Je voulais voir le monde entier toucher le fond.
Ce que je voulais en pilonnant ce gamin, c’était en réalité coller une balle entre les deux yeux de tous les pandas qui refusaient de baiser pour sauver leur espèce en danger et de toutes les baleines ou dauphins qui renonçaient et venaient s’échouer sur la terre ferme. Ne pensez pas à cela comme à l’extinction d’une espèce. Prenez cela comme une remise en place, toutes proportions retrouvées.
Des milliers d’années durant, les êtres humains avaient baisé, déversé leurs ordures et leur merde sur cette planète, et aujourd’hui, l’histoire attendait de moi que je nettoie après le passage de tout le monde.
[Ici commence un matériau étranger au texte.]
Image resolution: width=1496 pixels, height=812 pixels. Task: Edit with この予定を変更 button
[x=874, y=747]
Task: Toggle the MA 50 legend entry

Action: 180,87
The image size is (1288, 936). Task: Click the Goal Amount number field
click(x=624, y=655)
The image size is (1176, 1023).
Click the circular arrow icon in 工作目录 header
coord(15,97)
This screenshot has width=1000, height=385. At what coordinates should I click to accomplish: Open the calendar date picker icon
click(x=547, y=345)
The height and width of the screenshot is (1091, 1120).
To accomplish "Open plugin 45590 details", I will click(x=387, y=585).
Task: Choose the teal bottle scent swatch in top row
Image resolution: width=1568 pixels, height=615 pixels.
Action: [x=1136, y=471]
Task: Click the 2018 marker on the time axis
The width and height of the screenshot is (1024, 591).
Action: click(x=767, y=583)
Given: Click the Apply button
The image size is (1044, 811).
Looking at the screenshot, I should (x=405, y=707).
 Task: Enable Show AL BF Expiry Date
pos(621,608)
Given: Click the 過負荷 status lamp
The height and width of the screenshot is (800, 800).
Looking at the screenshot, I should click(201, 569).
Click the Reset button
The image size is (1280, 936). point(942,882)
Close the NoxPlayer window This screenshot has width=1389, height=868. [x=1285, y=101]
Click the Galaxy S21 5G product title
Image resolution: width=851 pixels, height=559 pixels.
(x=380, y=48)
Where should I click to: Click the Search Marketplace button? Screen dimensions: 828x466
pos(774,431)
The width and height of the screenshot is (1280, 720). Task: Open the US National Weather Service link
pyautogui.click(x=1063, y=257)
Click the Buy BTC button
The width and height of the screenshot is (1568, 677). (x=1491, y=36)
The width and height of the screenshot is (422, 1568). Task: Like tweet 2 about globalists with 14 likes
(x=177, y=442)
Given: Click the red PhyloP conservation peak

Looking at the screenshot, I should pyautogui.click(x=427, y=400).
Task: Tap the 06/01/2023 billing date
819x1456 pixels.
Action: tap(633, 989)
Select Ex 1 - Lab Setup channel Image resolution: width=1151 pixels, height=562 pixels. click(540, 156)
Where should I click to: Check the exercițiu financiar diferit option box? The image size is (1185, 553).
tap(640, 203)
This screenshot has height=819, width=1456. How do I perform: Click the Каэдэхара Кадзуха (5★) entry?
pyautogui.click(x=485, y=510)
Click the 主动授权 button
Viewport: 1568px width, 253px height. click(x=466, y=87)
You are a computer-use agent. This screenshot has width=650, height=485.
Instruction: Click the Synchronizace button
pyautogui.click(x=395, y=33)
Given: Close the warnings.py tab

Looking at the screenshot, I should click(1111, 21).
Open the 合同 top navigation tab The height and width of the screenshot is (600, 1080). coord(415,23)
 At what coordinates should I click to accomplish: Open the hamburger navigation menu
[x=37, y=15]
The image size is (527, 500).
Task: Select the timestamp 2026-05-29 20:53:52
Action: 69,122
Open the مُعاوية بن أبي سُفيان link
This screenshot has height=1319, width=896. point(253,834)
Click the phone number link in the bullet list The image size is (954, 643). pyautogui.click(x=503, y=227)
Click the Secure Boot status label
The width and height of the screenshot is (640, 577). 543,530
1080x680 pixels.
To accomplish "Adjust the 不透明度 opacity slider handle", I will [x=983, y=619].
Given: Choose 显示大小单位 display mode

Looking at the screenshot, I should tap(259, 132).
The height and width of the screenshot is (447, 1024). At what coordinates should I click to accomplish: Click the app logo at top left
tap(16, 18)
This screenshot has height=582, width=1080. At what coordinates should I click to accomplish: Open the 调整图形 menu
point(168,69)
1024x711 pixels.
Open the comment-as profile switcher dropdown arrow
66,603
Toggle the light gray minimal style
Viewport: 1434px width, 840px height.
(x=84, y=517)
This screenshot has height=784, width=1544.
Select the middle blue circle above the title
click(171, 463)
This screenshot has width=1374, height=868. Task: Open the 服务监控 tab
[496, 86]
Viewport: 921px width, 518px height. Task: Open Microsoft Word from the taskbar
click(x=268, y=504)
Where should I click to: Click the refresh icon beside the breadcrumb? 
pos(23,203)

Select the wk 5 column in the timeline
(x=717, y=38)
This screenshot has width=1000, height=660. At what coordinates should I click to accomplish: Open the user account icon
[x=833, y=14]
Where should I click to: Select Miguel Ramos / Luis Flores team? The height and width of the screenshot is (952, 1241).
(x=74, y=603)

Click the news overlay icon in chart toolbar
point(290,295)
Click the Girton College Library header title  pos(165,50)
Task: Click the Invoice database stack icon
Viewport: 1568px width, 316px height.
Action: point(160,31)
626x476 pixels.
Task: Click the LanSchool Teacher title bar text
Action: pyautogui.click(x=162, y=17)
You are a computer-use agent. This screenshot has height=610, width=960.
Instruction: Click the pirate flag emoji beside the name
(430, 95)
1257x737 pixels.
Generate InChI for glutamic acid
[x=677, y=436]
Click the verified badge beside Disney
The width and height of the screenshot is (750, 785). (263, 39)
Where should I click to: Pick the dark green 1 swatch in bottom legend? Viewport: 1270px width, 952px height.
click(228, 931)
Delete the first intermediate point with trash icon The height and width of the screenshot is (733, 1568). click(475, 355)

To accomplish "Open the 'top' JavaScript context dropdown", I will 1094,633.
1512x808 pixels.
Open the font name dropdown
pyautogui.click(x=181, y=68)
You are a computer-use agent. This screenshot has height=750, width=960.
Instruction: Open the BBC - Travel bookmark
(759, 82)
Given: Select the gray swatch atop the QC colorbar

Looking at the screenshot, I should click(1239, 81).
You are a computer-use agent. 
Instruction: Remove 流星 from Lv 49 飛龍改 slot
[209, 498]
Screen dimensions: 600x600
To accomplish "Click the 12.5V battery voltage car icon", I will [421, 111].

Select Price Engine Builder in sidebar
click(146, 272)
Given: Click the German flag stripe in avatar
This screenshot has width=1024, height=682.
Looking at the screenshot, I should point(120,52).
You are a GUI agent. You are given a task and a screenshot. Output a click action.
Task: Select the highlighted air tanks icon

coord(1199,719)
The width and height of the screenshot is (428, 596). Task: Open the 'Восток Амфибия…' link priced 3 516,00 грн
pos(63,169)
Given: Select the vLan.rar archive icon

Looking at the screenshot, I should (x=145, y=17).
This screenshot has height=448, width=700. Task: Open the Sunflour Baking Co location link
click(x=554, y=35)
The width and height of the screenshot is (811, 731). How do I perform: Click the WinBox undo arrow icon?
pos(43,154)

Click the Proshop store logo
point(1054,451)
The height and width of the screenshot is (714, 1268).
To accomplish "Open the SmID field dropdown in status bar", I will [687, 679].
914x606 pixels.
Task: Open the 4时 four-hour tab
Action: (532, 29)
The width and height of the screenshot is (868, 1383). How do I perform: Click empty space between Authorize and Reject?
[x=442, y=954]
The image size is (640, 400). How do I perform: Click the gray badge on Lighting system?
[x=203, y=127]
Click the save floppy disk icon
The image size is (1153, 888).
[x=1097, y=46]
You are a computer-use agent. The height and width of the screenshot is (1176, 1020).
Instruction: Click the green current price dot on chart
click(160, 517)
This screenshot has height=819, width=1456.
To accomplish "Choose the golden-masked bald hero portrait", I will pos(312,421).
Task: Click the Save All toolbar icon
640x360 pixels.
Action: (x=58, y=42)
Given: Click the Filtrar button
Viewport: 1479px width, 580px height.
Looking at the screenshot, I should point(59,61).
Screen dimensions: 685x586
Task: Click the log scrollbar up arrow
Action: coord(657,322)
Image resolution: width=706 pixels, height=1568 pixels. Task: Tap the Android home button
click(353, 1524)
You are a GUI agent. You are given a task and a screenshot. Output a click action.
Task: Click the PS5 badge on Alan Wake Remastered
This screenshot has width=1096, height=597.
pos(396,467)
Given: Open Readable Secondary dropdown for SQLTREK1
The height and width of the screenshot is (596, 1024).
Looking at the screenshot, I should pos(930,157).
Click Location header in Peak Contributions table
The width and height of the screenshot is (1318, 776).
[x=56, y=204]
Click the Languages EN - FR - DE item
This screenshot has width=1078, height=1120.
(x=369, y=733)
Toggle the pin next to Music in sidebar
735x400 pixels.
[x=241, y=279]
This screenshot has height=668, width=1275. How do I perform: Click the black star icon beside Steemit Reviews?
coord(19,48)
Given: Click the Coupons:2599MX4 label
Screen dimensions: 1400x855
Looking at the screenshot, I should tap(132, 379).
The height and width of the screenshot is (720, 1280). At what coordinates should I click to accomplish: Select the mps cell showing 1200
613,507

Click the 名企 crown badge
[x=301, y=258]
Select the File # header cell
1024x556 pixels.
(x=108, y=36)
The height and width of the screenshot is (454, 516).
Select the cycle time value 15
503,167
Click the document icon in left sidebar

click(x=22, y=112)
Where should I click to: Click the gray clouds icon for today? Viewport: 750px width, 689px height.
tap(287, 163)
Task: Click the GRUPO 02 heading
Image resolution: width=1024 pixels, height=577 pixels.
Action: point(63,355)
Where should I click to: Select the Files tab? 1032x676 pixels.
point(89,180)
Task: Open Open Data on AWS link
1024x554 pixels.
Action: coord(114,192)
Il faut que je lave et que je raplatisse mes boîtes de soupe. Et que je justifie chaque goutte d’huile moteur usagée.
Et il faut que je règle la note pour les déchets nucléaires et les réservoirs à essence enterrés et les boues toxiques étalées sur les champs d’épandage d’ordures une génération avant ma naissance.
Je tenais le visage de m’sieur l’angelot comme un bébé ou un ballon de rugby au creux de mon bras et je le tabassais de mes jointures, je l’ai tabassé jusqu’à ce que ses dents crèvent ses lèvres. Tabassé à coups de coude après ça jusqu’à ce qu’il s’effondre entre mes bras comme un tas.
Jusqu’à ce que la peau de ses pommettes, à force de martelage, soit si fine qu’elle vire au noir. Je voulais respirer la fumée.
Les oiseaux et les biches sont un luxe stupide, et tous les poissons devraient flotter.
Je voulais brûler le Louvre. Je me ferais les marbres Elgin à la masse et je m’essuierais le cul avec La Joconde. C’est mon monde, maintenant.
C’est mon monde, ici, mon monde, et tous ces gens anciens sont morts. »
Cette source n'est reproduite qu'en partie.